・優駿牝馬<オークス>(13年5月20日)

東京競馬場・2400m・馬場良

 

 またもやダービージョッキーであるデザーモがやってしまった。テイエムオーシャン一本かぶりのレースで、堂々と真ん中から切り裂いてきたのはレディパステルだった。白に青横縞の勝負服、そう昨年あっと驚く逃げで4着に粘りきったレディミューズと同じだ。父にトニービンを持つ血統は女傑と呼ばれたエアグルーヴと同じ。鞍上はこれまたダービージョッキー武豊だった。それを考えると、何もかも同じ尽くしのレースだったような気がする。スタート直後後方につけ、最後の直線ではかったように抜け出しゴール手前で全頭ぶった切ってしまった。デザーモマジック・・・。誰しもが考えたであろう。能力的にもこれからの馬だし、秋には内国産の総大将として外国産馬に立ち向かうであろう。テイエムオーシャンも負けたとはいえそつの無いレースをした。スタート直後はかかる仕草を見せたが、向こう正面を走っていた時は鞍上とピタリ折り合っていた。だが、最後の直線思っていたほど伸びなかった。結果は3着。やはり距離適性なのか。この馬は2000m越えるとダメなようだ。祖母エルプスの血がそれほどまでに強かったのか・・・。今日の走りを見る限り、この馬はキョウエイマーチみたいなタイプではなく、キングヘイロータイプのような気がした。
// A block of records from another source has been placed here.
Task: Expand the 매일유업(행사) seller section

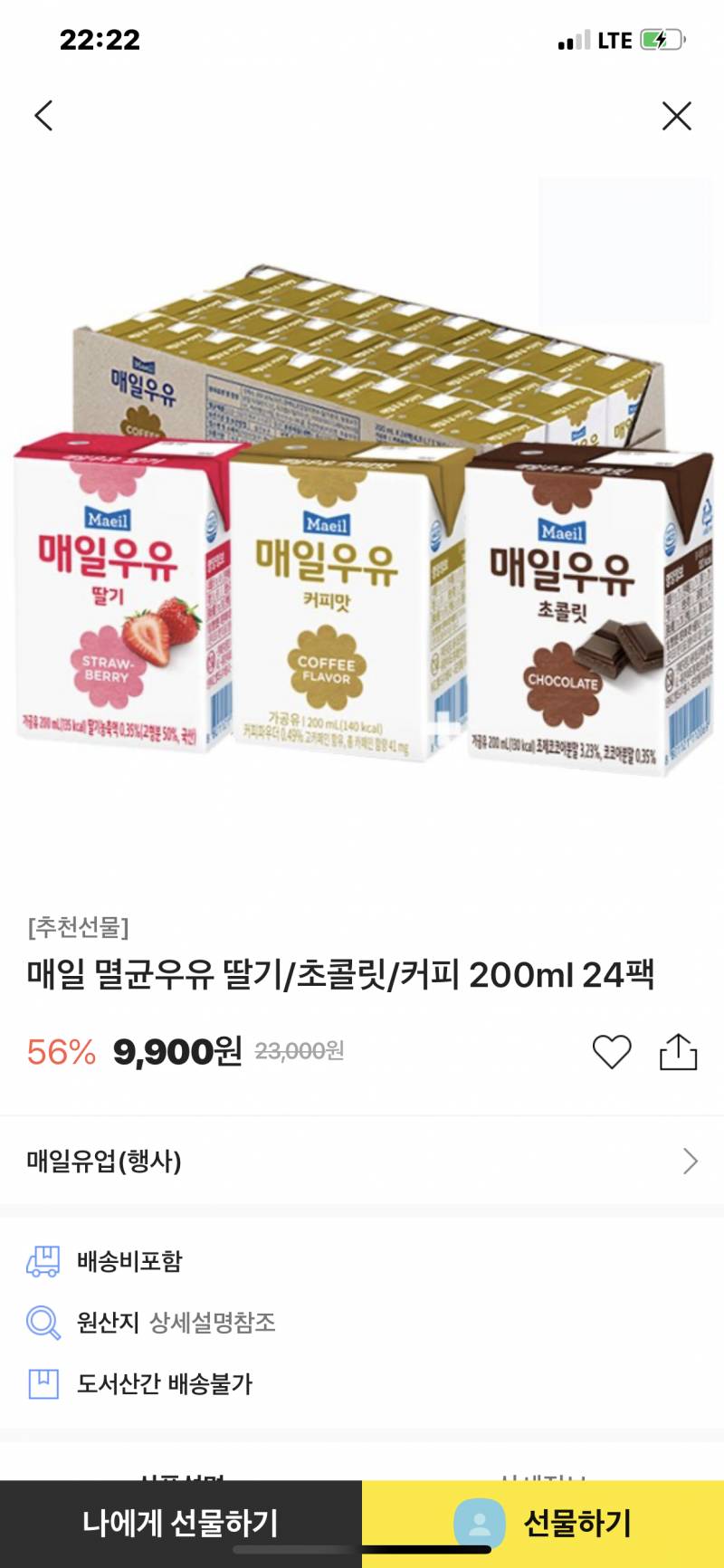Action: click(362, 1162)
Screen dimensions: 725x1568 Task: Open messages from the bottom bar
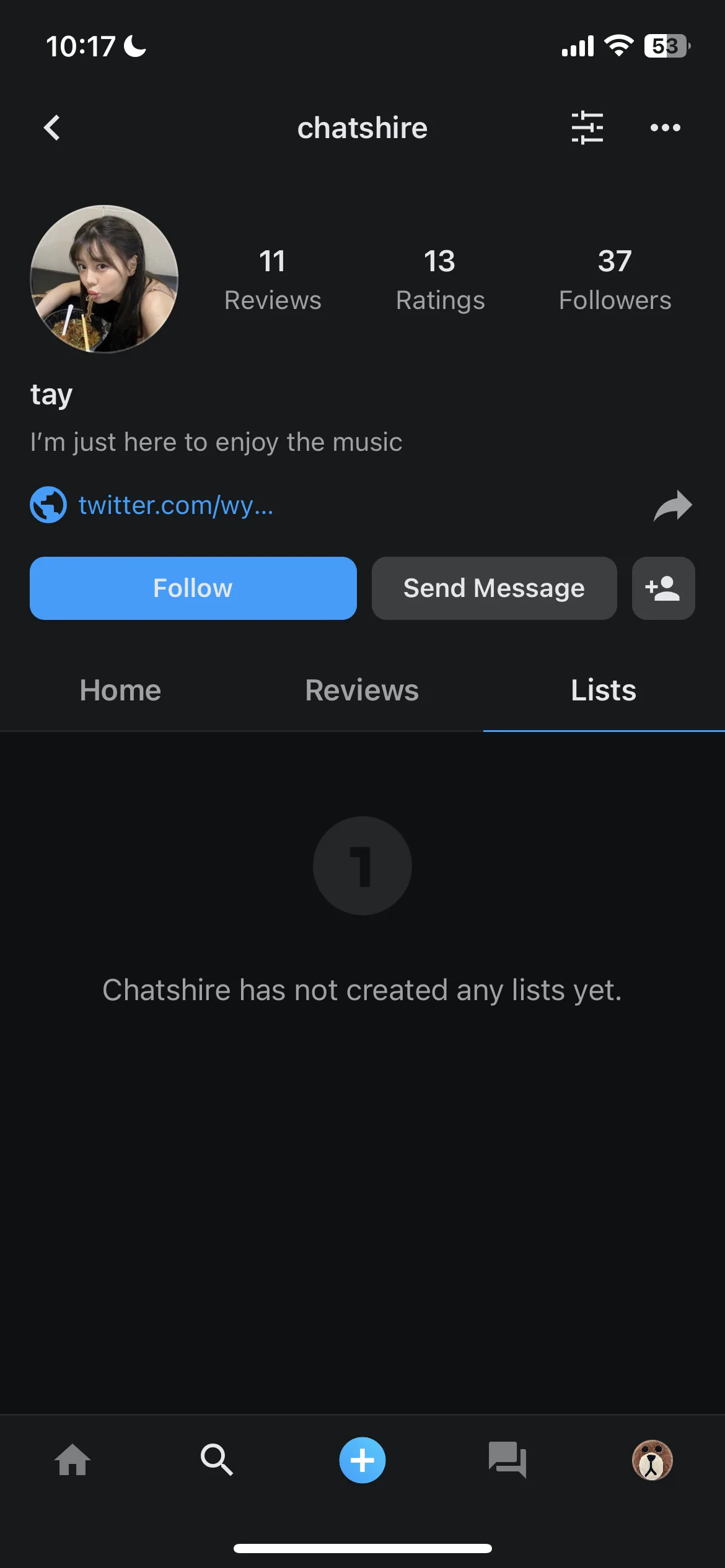point(507,1460)
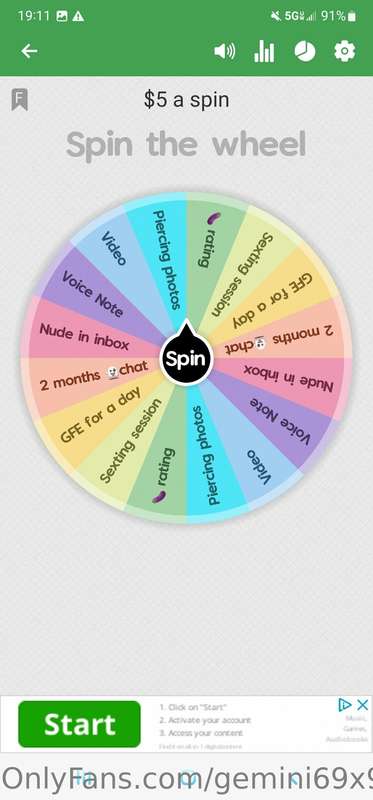373x800 pixels.
Task: Toggle the sound speaker icon
Action: pos(225,51)
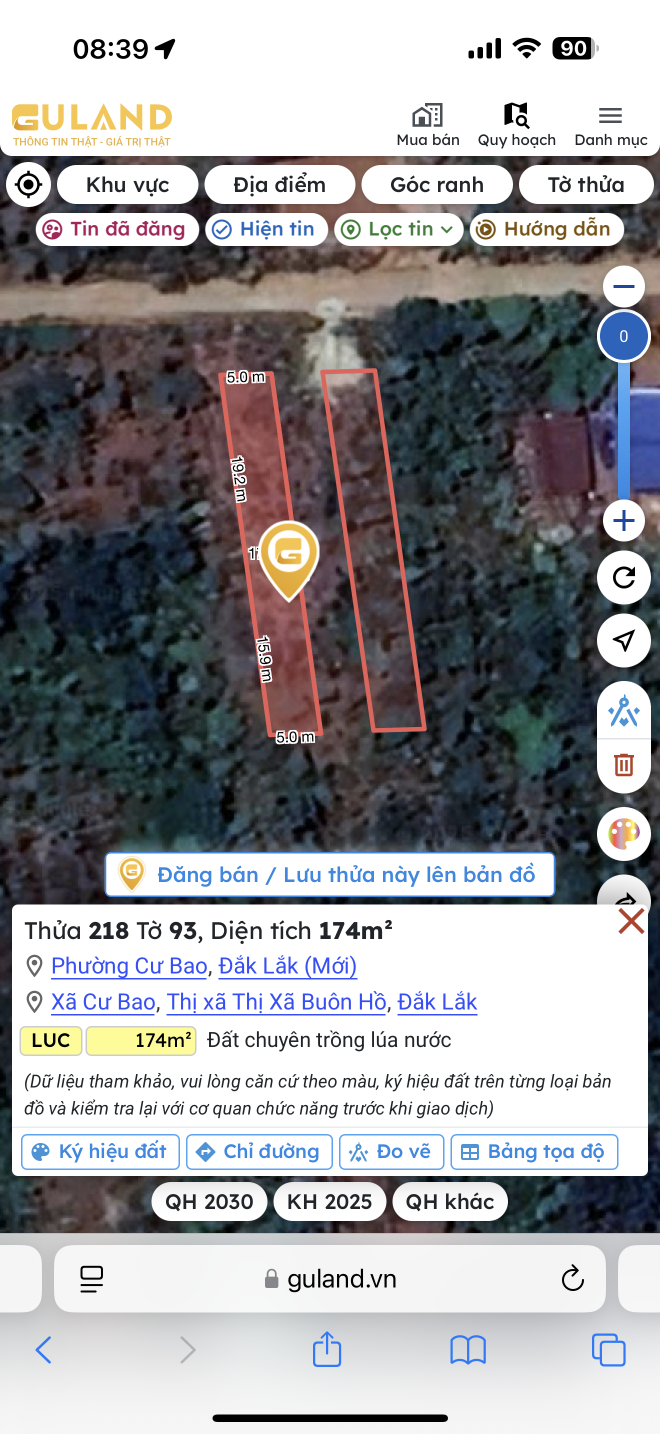Open Bảng tọa độ coordinates table
This screenshot has height=1434, width=660.
534,1152
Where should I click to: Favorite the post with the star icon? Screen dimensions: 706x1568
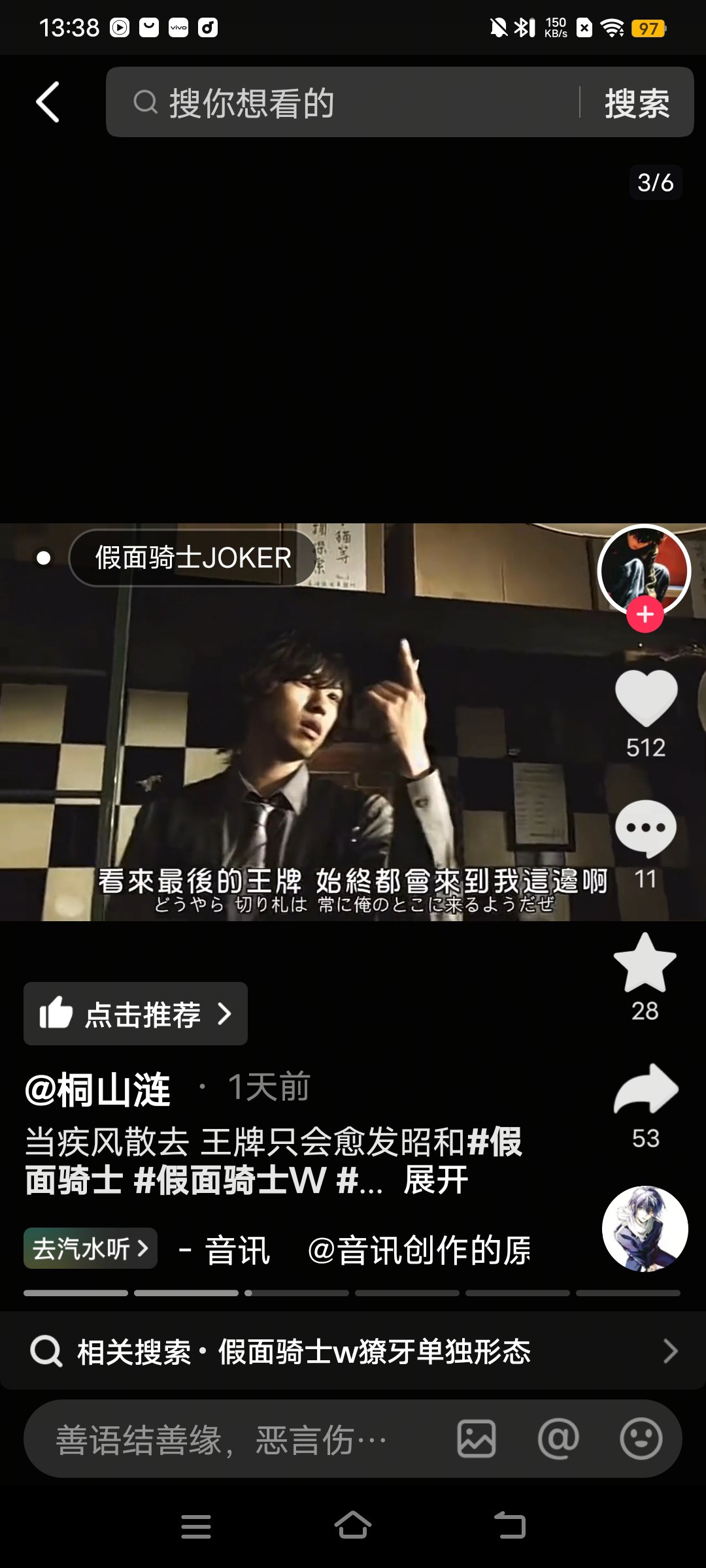pyautogui.click(x=645, y=963)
まあ、結果はどうであれ秋華賞はまだ狙える。この馬には、秋に古馬とマイル対決してもらわなければならない。それまでは、2000m以下の距離で牝馬に負けてほしくない。2着のローズバドだが、予想通りの強い馬だった。でも今思えば、このレースは勝てていた。最終コーナー手前からまくっても、この時期の牝馬にGTを勝てるような脚はない。もっと、スタートから中団につけるなどの工夫をしてほしかった。そういう意味では、このレースぶりはあまり気に入らない。この馬も秋以降完成してくるものと思われる。乱ペースの秋華賞でどれだけのレースをできるか、ハイペースになったらこの馬に用心しなければならない。4着サクセスストレイン・5着オイワケヒカリはどちらもコース適性に分があった。でも、やはりコース適性だけでは勝てない。瞬発力勝負とは少し違うこのオークスで、ジリ脚のオイワケヒカリが勝てなかったのは痛い。他馬の敗因を挙げていくなら、ダイワルージュは距離適性、ムーンライトタンゴは仕上がり不足、アスクコマンダー・ブライアンハニーなどはまだ馬体が発展途上。オークスの舞台で、大幅なプラス体重は信じがたいことが判明した。まあ、そんな中途半端な仕上げをしても勝てるようなレースではないのだが。